As with many rules, they seek to solve problems but can actually lead to unintended consequences!
A number of practices have been caught out by these rules and it has now been revealed that more than 20% of GP practices have been issued with a charge some of which are very large indeed.
In our experience practice manager partners have been at particular risk due to the levels of fluctuating profit shares that are not possible to control in the way a salary level is. There have also been instances where for example a nurse retraining as an Advanced Nurse Practitioner has triggered a charge.
Neither of the above scenarios have been at all fair and so for some time these rules have been questioned with NHSBSA and various bodies have asked for reconsideration thereof.
In January 2021 a consultation was as a result launched into the rules and how they might be adapted to improve the fairness of the situation. The consultation period has now been completed and the results have concluded that they make the following proposed amendments to the 1995 scheme regulations:
- Increase the allowable amount of growth from CPI plus 4.5% to CPI plus 7%.
- Create further exemptions to the regulations to remove scenarios where they are not appropriate.
The regulation amendments have now been agreed and will help to remove Final Pay Control charges from many practices or at least reduce them considerably.
Pensionable pay under the new rules can grow by an allowable amount of 7% plus CPI which gives much more scope for rises to be exempt from the charges. Where a charge is not removed it will be greatly reduced.
Looking back at the nurse to ANP example mentioned above the regulations have been amended to remove the penalties previously at risk of occurring when an individual is trained and promoted to a new role commanding a higher pensionable pay rate. It will be necessary for the practice to prove that the promotion process was genuine and that the individual has thus earned the right to the higher level of pensionable pay based on the change in role.

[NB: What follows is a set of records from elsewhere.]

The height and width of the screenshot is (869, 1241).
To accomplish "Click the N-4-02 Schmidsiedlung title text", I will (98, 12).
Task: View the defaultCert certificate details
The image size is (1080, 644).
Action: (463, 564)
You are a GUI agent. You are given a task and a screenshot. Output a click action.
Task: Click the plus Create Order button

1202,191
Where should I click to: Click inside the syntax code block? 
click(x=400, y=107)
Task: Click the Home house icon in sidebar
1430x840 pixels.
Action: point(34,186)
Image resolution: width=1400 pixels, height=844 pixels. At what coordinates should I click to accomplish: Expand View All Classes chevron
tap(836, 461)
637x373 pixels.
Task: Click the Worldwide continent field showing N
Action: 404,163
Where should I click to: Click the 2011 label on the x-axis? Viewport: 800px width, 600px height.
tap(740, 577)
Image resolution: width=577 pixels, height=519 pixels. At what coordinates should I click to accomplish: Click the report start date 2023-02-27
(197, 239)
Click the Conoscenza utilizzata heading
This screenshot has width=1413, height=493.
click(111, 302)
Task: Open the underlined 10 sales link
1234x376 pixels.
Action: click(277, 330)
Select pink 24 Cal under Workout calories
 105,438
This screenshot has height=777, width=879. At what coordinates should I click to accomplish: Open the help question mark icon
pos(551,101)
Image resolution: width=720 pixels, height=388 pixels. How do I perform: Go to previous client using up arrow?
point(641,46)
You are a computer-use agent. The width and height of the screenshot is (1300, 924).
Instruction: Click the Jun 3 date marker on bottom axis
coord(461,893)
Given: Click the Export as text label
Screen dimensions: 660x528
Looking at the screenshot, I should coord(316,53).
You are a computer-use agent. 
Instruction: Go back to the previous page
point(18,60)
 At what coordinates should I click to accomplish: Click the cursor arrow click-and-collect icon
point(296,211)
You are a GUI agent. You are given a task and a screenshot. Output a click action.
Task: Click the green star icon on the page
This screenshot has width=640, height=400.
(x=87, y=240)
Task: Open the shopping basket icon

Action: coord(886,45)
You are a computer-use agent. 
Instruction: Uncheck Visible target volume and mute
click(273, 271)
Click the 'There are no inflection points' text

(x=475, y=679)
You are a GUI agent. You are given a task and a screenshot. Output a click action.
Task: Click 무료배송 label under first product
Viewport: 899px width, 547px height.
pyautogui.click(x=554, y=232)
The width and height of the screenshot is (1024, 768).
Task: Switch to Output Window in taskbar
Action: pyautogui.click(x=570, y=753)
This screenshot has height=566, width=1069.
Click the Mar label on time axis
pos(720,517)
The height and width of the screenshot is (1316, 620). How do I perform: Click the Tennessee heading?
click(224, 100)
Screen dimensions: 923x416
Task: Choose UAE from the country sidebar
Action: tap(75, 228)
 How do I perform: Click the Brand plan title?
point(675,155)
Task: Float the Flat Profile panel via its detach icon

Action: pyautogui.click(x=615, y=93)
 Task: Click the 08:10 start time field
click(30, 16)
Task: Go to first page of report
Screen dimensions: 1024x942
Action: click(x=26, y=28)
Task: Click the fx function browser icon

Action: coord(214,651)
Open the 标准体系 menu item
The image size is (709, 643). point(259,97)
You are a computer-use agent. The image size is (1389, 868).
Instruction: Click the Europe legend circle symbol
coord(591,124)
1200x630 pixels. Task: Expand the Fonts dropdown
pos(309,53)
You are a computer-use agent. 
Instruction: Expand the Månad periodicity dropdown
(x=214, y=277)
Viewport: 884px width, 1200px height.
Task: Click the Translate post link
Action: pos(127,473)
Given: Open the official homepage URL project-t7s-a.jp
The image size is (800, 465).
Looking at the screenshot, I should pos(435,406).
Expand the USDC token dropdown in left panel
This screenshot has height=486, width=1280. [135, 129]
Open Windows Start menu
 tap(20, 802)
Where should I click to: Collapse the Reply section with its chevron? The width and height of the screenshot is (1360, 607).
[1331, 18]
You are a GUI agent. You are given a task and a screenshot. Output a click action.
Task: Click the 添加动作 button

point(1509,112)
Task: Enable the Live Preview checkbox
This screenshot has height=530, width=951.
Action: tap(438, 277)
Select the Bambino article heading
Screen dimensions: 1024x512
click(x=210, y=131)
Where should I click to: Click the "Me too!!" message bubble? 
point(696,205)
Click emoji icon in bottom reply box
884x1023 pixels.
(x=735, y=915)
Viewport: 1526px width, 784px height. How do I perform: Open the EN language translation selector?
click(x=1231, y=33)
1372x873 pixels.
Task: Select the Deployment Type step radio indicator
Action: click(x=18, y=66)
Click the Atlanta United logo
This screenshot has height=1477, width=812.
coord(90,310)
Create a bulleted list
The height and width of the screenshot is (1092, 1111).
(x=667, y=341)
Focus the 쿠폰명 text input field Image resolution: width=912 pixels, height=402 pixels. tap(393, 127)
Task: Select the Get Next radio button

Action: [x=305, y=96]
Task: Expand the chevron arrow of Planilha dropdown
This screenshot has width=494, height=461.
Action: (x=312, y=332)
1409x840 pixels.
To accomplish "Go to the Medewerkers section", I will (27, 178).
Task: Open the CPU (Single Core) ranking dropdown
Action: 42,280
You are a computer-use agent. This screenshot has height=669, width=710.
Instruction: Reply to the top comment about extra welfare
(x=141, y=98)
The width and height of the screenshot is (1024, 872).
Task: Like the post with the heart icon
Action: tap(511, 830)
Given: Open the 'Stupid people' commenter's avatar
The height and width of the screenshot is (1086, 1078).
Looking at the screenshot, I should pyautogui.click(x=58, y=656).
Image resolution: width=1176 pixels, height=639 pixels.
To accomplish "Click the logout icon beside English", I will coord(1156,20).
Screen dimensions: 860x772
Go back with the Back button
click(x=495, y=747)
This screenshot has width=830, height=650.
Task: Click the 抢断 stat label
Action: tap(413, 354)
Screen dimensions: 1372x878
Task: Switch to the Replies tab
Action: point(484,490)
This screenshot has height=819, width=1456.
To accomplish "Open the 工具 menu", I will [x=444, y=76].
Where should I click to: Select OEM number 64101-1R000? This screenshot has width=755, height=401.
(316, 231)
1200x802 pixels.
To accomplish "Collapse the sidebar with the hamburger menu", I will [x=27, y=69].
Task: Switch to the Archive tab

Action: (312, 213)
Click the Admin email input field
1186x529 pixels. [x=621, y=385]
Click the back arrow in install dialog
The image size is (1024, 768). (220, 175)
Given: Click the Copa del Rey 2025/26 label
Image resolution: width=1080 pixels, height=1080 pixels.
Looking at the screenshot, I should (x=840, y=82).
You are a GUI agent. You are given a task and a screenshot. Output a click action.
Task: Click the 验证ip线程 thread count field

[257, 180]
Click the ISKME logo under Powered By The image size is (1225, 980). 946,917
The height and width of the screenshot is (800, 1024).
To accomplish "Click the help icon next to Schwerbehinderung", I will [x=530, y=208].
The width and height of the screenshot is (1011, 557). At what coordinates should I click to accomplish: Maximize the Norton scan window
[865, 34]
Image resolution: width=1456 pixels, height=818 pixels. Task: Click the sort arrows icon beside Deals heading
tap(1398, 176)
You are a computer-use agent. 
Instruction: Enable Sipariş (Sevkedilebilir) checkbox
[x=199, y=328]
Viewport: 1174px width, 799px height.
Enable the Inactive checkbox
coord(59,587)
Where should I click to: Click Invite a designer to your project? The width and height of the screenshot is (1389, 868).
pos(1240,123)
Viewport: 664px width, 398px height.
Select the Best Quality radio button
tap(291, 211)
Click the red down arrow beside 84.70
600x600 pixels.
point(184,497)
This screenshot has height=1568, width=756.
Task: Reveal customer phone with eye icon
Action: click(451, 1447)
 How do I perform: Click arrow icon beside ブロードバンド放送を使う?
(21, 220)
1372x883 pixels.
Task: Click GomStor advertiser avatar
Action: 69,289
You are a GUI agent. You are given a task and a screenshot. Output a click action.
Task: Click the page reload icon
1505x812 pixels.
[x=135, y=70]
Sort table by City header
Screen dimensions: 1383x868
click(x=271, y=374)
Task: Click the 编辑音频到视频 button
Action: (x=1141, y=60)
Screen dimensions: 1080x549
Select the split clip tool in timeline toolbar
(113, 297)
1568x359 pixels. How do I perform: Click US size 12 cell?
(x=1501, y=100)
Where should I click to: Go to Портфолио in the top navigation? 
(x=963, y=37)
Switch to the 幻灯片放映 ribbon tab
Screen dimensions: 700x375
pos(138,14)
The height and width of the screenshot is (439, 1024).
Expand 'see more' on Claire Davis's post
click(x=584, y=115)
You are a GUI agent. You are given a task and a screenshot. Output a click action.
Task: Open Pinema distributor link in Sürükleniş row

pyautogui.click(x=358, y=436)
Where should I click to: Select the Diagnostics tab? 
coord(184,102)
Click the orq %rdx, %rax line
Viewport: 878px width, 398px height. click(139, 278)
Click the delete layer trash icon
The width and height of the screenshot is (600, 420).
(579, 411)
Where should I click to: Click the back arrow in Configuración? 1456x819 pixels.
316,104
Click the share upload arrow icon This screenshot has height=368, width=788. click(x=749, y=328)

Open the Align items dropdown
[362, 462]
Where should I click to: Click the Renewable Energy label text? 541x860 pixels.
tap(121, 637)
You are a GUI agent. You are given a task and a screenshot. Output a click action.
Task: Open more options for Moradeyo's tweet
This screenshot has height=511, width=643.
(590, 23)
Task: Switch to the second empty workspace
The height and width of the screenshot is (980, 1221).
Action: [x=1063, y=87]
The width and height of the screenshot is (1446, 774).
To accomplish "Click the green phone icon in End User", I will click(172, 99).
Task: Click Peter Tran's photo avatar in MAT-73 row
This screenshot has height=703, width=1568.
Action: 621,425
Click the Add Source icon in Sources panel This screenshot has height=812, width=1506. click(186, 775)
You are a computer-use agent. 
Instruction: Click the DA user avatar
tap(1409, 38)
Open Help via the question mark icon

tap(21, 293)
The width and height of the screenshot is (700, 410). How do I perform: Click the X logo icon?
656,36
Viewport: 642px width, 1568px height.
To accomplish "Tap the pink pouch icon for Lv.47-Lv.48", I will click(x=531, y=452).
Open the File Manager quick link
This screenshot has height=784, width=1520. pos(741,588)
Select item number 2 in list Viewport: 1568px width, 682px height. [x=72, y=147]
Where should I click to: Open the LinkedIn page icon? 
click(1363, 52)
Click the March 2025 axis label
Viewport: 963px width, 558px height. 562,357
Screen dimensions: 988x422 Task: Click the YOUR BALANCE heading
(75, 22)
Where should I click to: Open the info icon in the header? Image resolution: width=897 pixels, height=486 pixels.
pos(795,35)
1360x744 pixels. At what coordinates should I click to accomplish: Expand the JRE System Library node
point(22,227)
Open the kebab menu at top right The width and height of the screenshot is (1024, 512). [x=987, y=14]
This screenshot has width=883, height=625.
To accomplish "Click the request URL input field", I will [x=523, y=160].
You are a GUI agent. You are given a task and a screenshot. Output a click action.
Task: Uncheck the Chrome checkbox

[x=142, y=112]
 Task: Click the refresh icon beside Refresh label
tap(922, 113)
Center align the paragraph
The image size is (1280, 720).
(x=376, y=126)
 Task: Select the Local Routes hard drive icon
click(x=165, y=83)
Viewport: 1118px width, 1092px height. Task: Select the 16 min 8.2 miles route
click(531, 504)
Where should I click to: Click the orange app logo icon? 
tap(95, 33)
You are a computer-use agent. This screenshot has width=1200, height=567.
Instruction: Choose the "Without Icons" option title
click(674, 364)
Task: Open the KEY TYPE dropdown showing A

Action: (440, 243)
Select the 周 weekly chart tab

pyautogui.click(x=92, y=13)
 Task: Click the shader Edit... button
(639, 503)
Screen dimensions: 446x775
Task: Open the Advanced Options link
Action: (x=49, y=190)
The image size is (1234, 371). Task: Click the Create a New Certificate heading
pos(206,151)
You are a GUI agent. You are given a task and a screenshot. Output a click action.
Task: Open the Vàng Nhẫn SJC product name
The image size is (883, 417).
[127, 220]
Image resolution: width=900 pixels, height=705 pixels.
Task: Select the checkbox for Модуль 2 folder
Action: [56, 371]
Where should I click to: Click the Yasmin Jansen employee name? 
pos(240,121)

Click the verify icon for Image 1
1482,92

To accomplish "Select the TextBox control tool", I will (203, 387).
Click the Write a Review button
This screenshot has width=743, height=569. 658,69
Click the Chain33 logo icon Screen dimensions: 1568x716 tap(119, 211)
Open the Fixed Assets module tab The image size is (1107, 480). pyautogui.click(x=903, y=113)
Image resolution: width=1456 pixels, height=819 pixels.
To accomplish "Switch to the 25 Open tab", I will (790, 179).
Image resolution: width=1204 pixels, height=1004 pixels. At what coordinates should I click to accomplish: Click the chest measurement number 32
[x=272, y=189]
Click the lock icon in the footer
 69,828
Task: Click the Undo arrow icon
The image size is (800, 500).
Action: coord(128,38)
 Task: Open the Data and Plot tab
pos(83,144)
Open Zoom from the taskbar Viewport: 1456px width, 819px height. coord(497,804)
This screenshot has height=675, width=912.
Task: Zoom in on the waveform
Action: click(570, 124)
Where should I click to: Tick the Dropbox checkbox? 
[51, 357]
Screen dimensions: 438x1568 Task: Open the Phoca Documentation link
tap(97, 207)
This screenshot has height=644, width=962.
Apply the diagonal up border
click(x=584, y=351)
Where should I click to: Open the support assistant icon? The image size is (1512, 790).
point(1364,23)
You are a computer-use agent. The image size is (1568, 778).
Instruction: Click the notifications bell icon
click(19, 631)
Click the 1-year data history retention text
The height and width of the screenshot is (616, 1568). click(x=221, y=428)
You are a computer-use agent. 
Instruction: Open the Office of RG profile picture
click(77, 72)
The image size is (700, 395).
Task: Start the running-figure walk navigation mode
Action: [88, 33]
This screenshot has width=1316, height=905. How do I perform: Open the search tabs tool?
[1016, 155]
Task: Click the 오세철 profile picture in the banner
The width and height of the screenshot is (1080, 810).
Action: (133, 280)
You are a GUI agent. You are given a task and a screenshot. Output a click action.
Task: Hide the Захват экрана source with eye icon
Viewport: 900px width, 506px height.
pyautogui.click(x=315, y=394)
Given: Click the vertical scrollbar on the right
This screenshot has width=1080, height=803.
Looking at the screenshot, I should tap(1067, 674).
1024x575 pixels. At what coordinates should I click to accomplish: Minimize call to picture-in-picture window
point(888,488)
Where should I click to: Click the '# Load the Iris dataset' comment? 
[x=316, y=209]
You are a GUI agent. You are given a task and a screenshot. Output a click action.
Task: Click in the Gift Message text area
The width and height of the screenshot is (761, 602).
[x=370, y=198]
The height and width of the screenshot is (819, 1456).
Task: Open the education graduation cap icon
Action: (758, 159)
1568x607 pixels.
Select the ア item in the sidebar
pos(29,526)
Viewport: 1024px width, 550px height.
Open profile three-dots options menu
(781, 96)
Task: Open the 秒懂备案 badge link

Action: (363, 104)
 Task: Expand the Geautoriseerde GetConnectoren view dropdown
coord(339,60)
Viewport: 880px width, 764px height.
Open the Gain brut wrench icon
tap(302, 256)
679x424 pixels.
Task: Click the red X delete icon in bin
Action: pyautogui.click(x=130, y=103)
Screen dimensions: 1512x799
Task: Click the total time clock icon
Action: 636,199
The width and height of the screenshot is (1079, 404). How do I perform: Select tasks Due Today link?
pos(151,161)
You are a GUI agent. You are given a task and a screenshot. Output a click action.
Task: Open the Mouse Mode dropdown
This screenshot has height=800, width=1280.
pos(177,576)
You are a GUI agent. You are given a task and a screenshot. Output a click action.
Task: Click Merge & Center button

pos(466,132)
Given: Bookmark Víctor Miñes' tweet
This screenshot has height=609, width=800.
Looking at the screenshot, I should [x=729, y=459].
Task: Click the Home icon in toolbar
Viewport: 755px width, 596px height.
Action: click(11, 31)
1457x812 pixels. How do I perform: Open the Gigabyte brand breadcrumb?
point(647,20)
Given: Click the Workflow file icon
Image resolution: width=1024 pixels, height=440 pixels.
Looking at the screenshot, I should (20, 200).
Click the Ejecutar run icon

Practice Manager partners have also been considered more fairly. The regulations now include an exemption from a final pay control charge where the practice manager’s profit sharing ratio increases purely as a result of other partners reducing sessions or retiring as this is deemed to be ‘outside of the employers control’.
Furthermore, non-GP partners will also gain exemption from the rules where in the last three years pre- retirement there is an overall increase in practice profits in total, thus affecting their individual share of profit from the practice.
These new rules will apply only to charges levied for the period since April 2018.
It is important now that we talk to clients to establish all that have been issued with a final pay control charge since 1 April 2018 when the rules have been backdated to.
Action Points for Accountants
- There is a six month window from the rules changing for practices to have their circumstances revisited under the new regulations. Action must be taken in this regard.
- Ensure practices are aware of the new regulations because there will remain a risk that final pay control charges will still be applied in some situations. Practices must consider their position when awarding pay rises in all instances.
- Ensure practices understand that any charge levied is on the practice as employer not the individual concerned.
- Consider advising clients where appropriate to give non pensionable bonuses which will therefore not be caught by these rules. This is of particular relevance during COVID-19 as practices seek to reward staff that have worked so hard.
We have for once a situation where sensibility has prevailed.